### [Aufgeführte Daten]

#####

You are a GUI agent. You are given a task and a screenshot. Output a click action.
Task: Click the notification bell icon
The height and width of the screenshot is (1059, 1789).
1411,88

#####

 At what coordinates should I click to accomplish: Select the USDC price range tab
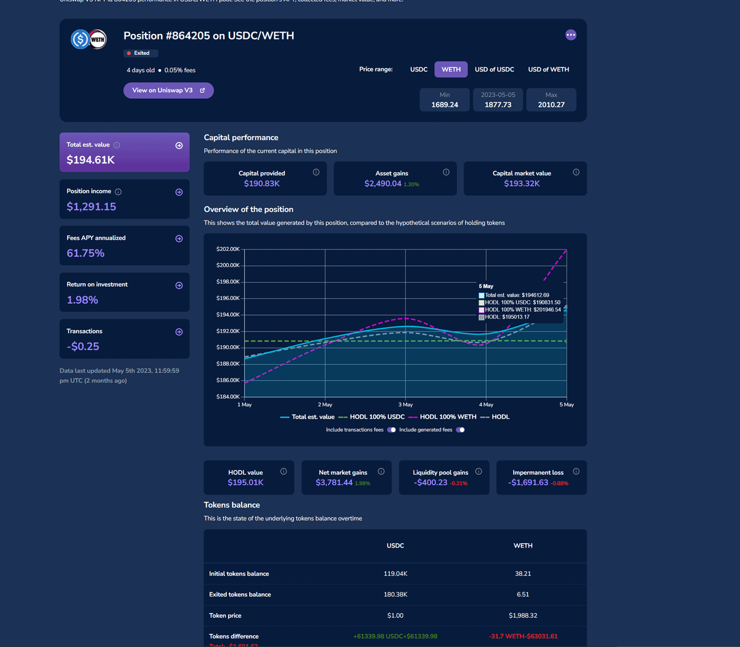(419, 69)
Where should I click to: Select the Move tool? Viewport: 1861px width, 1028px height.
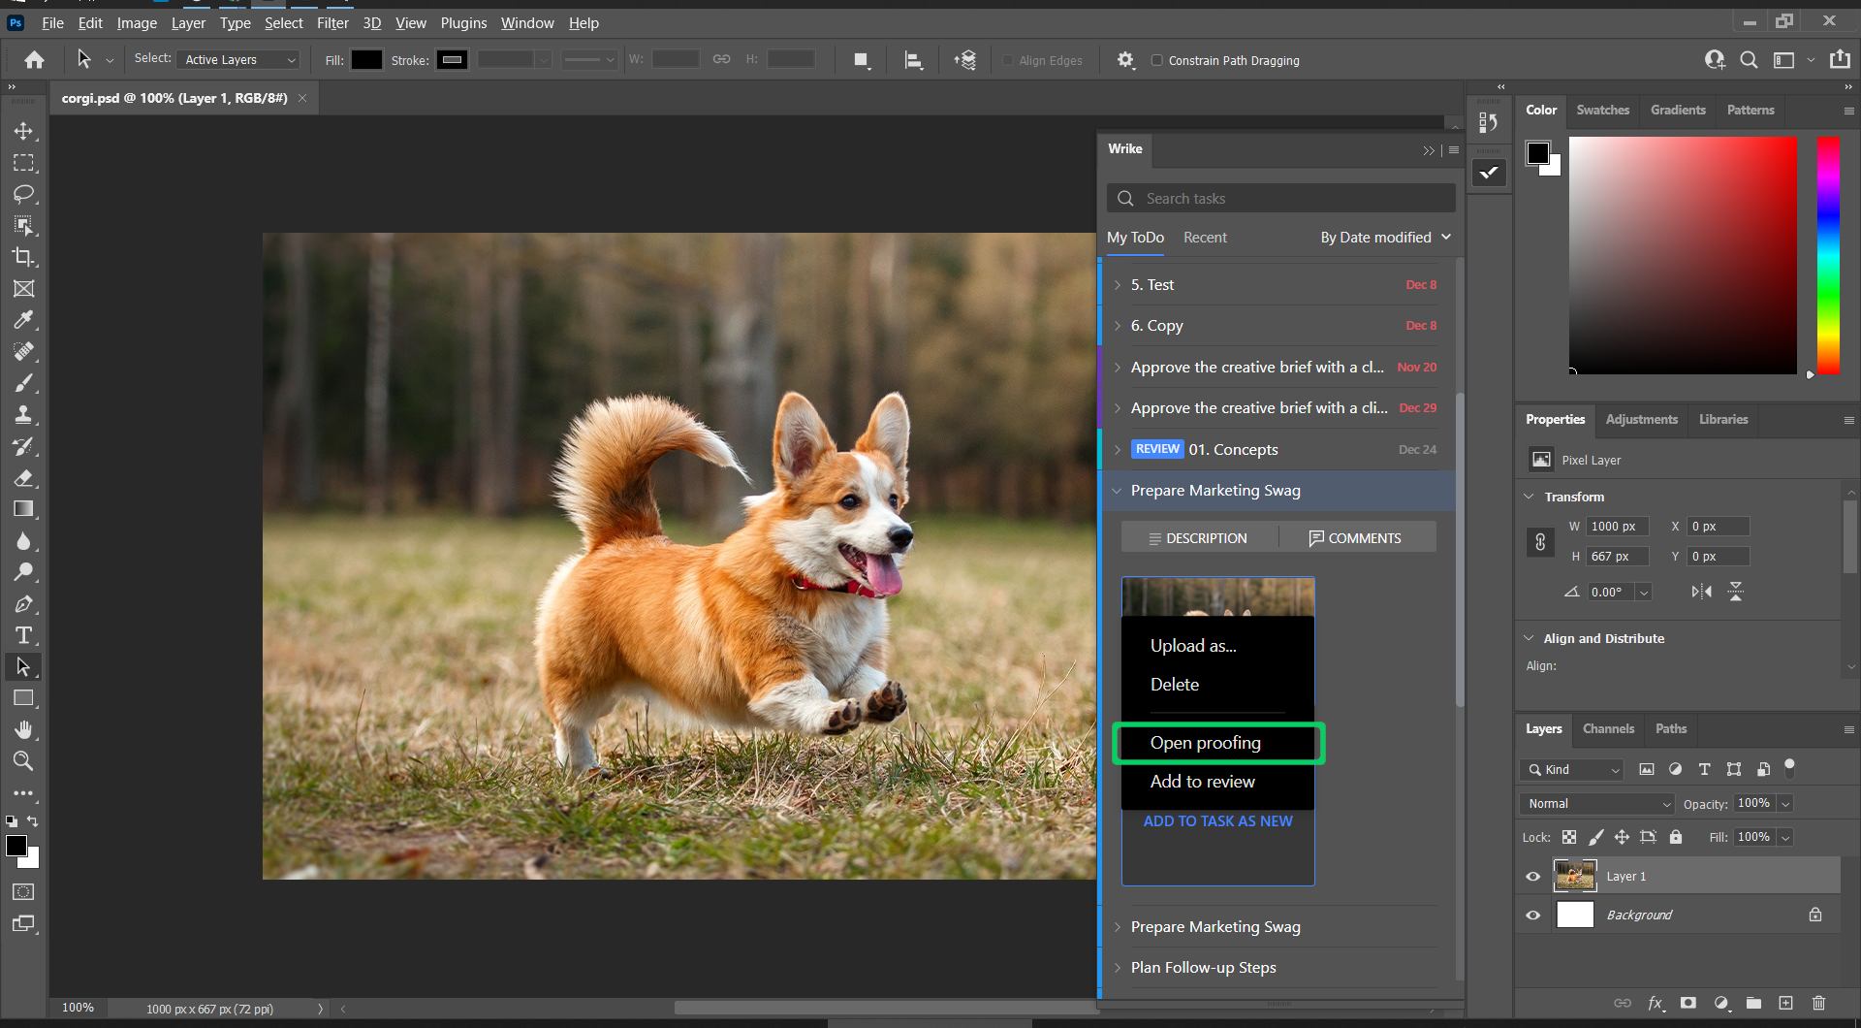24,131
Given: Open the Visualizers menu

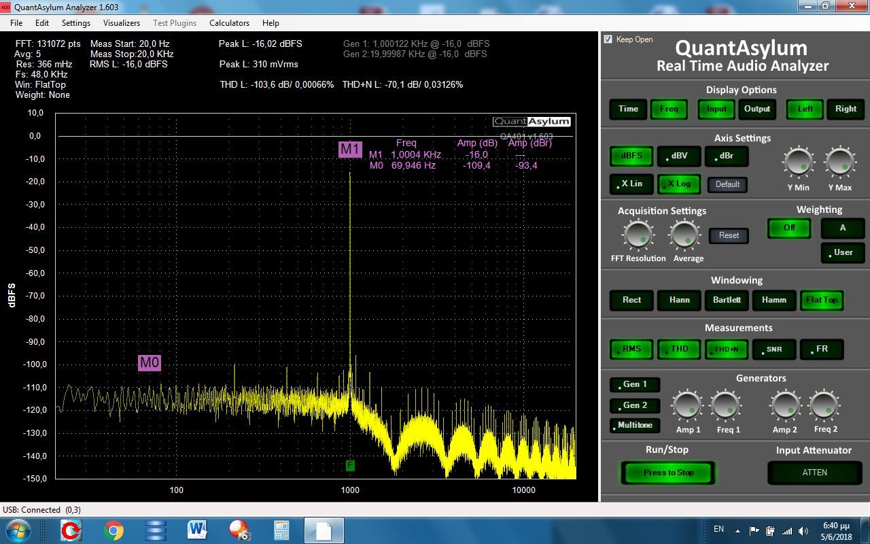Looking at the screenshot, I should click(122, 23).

#####

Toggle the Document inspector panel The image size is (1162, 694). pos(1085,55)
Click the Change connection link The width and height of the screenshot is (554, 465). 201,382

#####

Schreibe aus den Daten oben die Zeilen von der Zeile mit "At what coordinates" bis einschließlich der Zeile mit "Looking at the" wortgetreu ab. Lass die Bilder in deiner Antwort weg.

 At what coordinates should I click to accomplish: Select the USDC price range tab
(419, 69)
Where should I click to: Select the Move tool? Viewport: 1861px width, 1028px height.
24,131
Given: Open the Visualizers menu

Looking at the screenshot, I should click(122, 23).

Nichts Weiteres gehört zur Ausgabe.